Controlled Unclassified Information - Handling, Storage and Controlling Access to Areas where CUI is Processed or Maintained

Overview

Finding IDVersionRule IDIA ControlsSeverity
V-245845IS-16.02.03SV-245845r1226309_rule-medium
Description
Failure to handle CUI in an approved manner can result in the loss or compromise of sensitive information. REFERENCES: Executive Order 13556, Controlled Unclassified Information (CUI) The Information Security Oversight Office (ISOO): https://www.archives.gov/cui CJCSI 6510.01F, INFORMATION ASSURANCE (IA) AND SUPPORT TO COMPUTER NETWORK DEFENSE (CND); Enclosure C, paragraph 25.d. NIST Special Publication 800-53 (SP 800-53), Controls: MP-4 and PE-3. DOD Manual 5200.01, Volume 3, 24 February 2012, SUBJECT: DOD Information Security Program: Protection of Classified Information; Enclosure 7, paragraph 13.f. DODI 5200.48 Controlled Unclassified Information (CUI) 32 CFR 117 and 32 CFR 2001 and 2003 as well as DOD Manual 5220.32 Volume 1
STIGDate
Traditional Security Checklist2026-06-17

Details

Check Text (C-245845r1226309_chk)

1. During working hours, reasonable steps shall be taken to minimize the risk of access by unauthorized personnel. This would include things like placing cover sheets on CUI documents and allowing unescorted access to areas where CUI (documents and AIS storage media) is processed/handled to only those persons with at least a favorably adjudicated National Agency Check (NAC). 2. After working hours, CUI information (documents and removable media) may be stored in unlocked containers, desks, or cabinets if government or government-contract building security is provided. If such building security is not provided or is deemed inadequate, the information (documents and removable media) must be stored in locked desks, file cabinets, bookcases, locked rooms, etc. In all cases, CUI documents must be placed out of sight during nonworking hours. While not required, recommending implementation of a clean desk policy would be appropriate. 3. Unescorted access to computer rooms or areas containing major items of AIS equipment processing CUI information (servers and network components) must only be granted to persons with at least a favorable NAC. All others must be physically escorted. Access control measures such as reception personnel, guards, keyed locks, cipher locks, or automated access control systems may be used to control access to such areas. TACTICAL ENVIRONMENT: The check is applicable for fixed (established) tactical processing environments where procedural documents (SOPs) should be in place. Not applicable to a field/mobile environment.

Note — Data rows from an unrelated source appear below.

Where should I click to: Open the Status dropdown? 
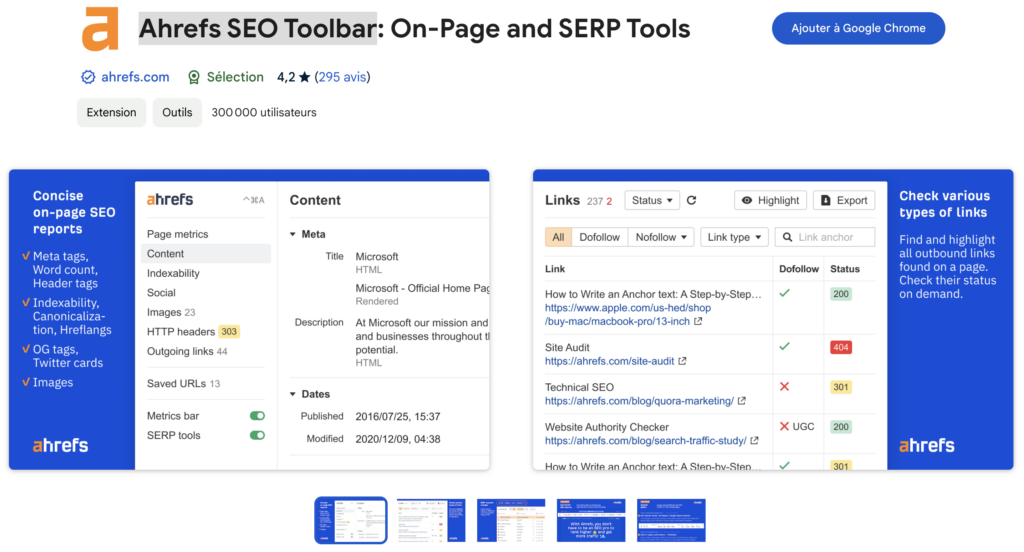(x=652, y=201)

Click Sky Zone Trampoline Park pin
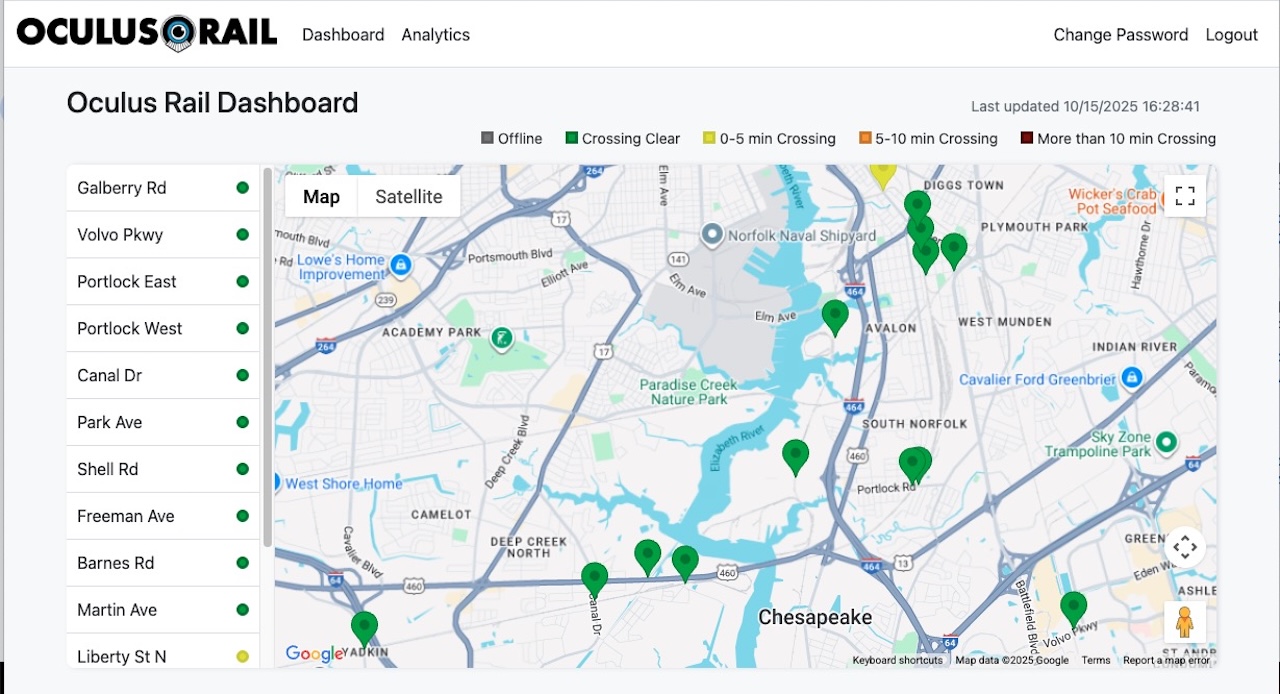tap(1166, 442)
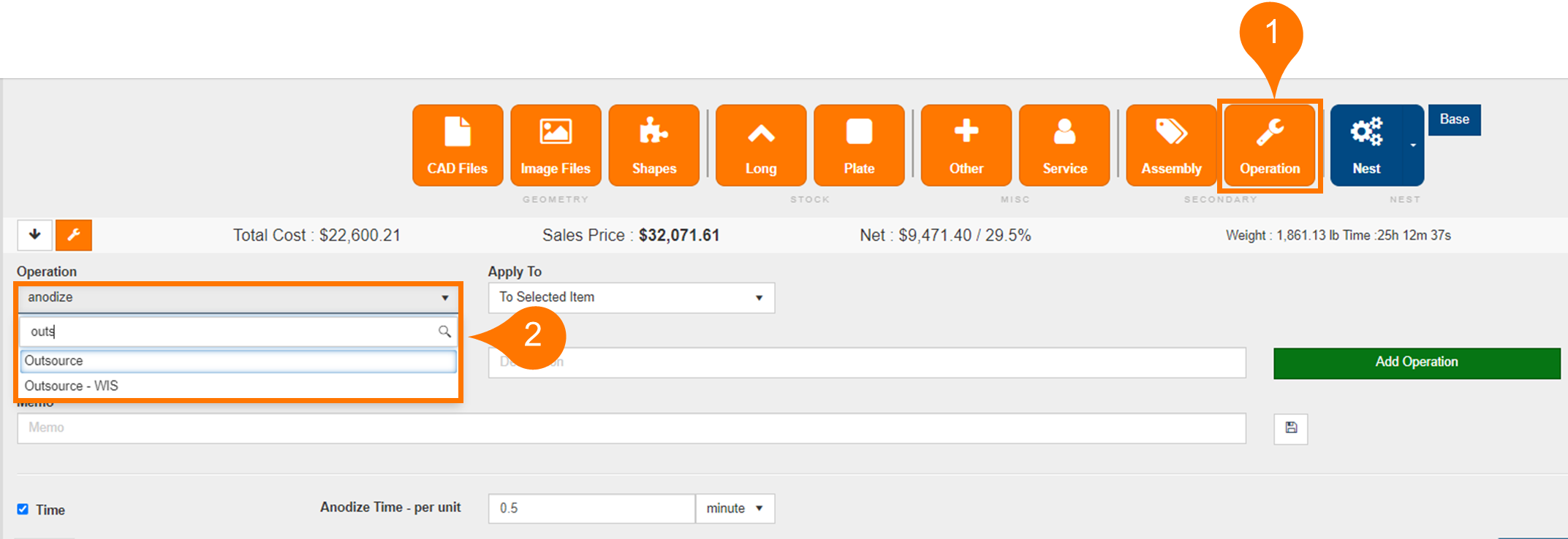Collapse the anodize Operation dropdown

tap(238, 298)
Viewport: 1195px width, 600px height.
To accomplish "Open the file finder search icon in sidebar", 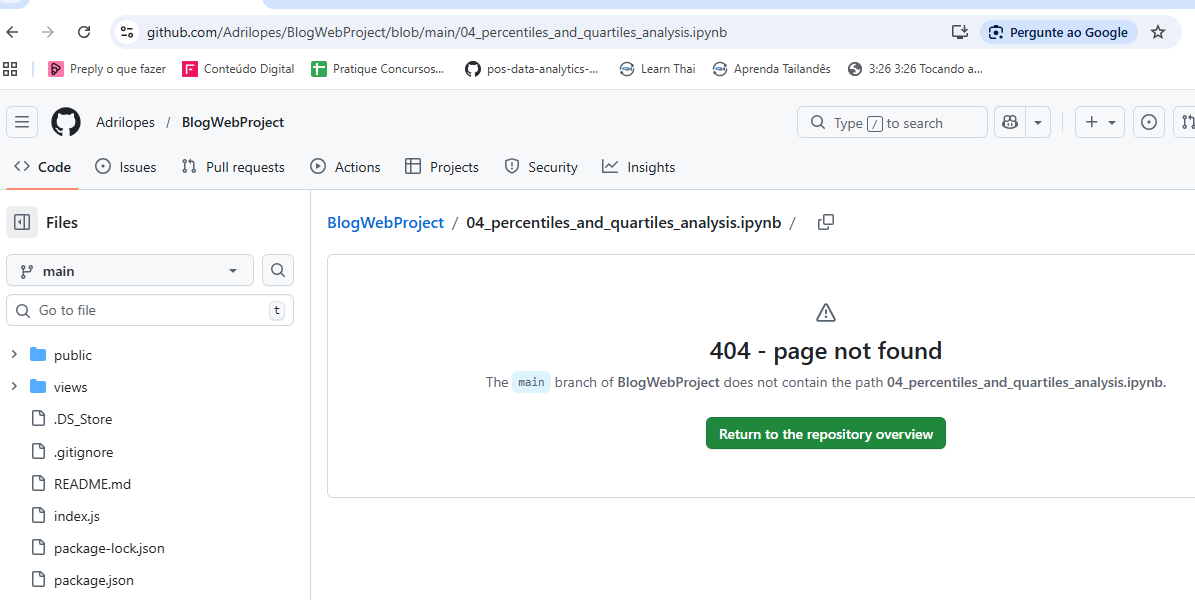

Fix Text (F-49231r1226308_fix)

1. During working hours, reasonable steps shall be taken to minimize the risk of access by unauthorized personnel. This would include things like placing cover sheets on CUI documents and allowing unescorted access to areas where CUI (documents and AIS storage media) is processed/handled to only those persons with at least a favorably adjudicated NAC. 2. After working hours, CUI information (documents and AIS storage media) may be stored in unlocked containers, desks, or cabinets if government or government-contract building security is provided. If such building security is not provided or is deemed inadequate, the information (documents and AIS storage media) must be stored in locked desks, file cabinets, bookcases, locked rooms, etc. In all cases, CUI must be placed out of sight during nonworking hours. While not required, implementation of a clean desk policy would be a good idea. 3. Unescorted access to computer rooms or areas containing major items of AIS equipment processing CUI information (servers and network components) must only be granted to persons with at least a favorable NAC. All others must be physically escorted. Access control measures such as reception personnel, guards, keyed locks, cipher locks, or automated access control systems may be used to control access to such areas.